One of my very first bosses had a favourite saying, “Change is here to stay.”
We were working for a high-tech company in the days when ‘high-tech’ was a fledgling new idea and rapid change was the order of the day.
His saying helped frame so much of what we were doing and what was happening in the world of business. And while today a laptop computer and smartphone are ubiquitous, in those days, selling the idea of everyone having a personal computing device on their desk , which actually meant that even ‘the boss’ had to know how to type, was radical.
Change is here to stay.
And still, I balk against change. I resist. I push back.
I am human.
In the presence of change, a departure from the past is signalled. What if I like the past, even if it was uncomfortable? What if to change I need to let go? What if I fear, I’m just not capable of letting go without falling?
Yesterday, someone I respect and admire asked the question: What is your personal growth plan?
Life is a growth opportunity. We are constantly changing, growing, learning. Do I plan for my growth?
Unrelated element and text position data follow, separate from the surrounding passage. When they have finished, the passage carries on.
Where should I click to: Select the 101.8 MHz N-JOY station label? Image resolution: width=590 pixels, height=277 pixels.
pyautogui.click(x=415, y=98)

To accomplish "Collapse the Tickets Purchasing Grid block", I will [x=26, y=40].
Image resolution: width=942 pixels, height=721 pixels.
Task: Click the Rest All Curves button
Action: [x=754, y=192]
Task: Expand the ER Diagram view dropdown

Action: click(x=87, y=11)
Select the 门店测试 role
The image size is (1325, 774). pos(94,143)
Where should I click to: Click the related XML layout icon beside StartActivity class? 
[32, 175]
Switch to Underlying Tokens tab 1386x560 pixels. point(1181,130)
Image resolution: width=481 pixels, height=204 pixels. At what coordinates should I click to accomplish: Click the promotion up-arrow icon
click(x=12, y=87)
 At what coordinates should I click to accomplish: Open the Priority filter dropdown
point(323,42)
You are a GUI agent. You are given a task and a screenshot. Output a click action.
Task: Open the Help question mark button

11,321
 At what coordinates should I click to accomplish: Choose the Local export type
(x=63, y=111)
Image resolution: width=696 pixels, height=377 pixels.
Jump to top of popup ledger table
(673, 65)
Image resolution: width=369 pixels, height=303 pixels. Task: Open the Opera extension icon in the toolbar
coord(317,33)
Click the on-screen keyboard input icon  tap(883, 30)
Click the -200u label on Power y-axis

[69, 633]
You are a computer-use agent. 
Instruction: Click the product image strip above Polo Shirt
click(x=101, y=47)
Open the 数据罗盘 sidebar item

Do I map out my learning strategies, identifying my strengths and gaps by leaning into what creates the more I want to experience? Or, do I simply sit back and let it happen, allowing opportunity for my strengths to weaken and my gaps to widen?
One thing in my life that has never changed is: I have a choice.
To do nothing. Or to be 100% engaged in creating the life of my dreams. Of being a whole partner in my future unfolding.
Recently, as I have navigated being in a new home, a busy work/life that at times feels out of balance, an injury that has impeded my ease of motion, and a new role, ‘Yiaya’ to my daughter’s son which also includes being the mother of a daughter who is now a mother herself, I have felt the tug of resistance. I have felt the desire to push back and fall into the ennui of “I’m getting too old for all this change,” thinking.
I’ve definitely made myself smile, and sometimes shake my head in consternation, at my desire to not live my life fully and instead, just let it happen.
Life does just happen, whether I’m actively engaged or not.
The difference between just letting it happen, and living consciously within its every happening, is my attitude. My desire to step wholeheartedly into each moment and continuously be open to learning, growing and challenging my own sense and need for status quo.
I like things that don’t change.
I like driving to work the same way every day. Buying my latte on my way to the office. Driving home the same route. Walking Beaumont the Sheepadoodle along the same path.
Yet, to condition myself for change, to keep my change muscles flexible, sometimes the best thing to do is shake up the small habitual things I do.
I don’t know what the next moment will bring. I can predict. I can plan. But I can’t be 100% sure.
What I can be 100% sure of is that if I stay tied to my habitual ways, my change muscles will harden. If they harden enough, they will ripple out and atrophy my capacity to grow and learn and evolve. If they get to that state, I risk depriving myself of living life wholeheartedly.
To change with grace, we all need a sense of safety and an inspiring vision.
I have a vision for my life. I’m just a little sketchy on the details!
Fact is: I’m safe in my world. Safe in my home. My workplace. My community. My relationships. My life.
With my sense of safety securely grounded in the things that matter most to me, I’m safe to create change.
To get more focused, to become more intentional in activating my vision, I choose to do things differently.
So for today, I shall do one thing I’ve always done differently.
Today, I shall take a different route to work.
And in the process, I’ll remind myself what my boss taught me long ago. Change is here to stay.
And that’s okay.
PS. I can already feel the anxiety of not turning off where I habitually turn off and going to the next exit. Even though I’ve only been driving this route a few months, I am attached to it.
As the song goes, Shake it Up! Shake it Up!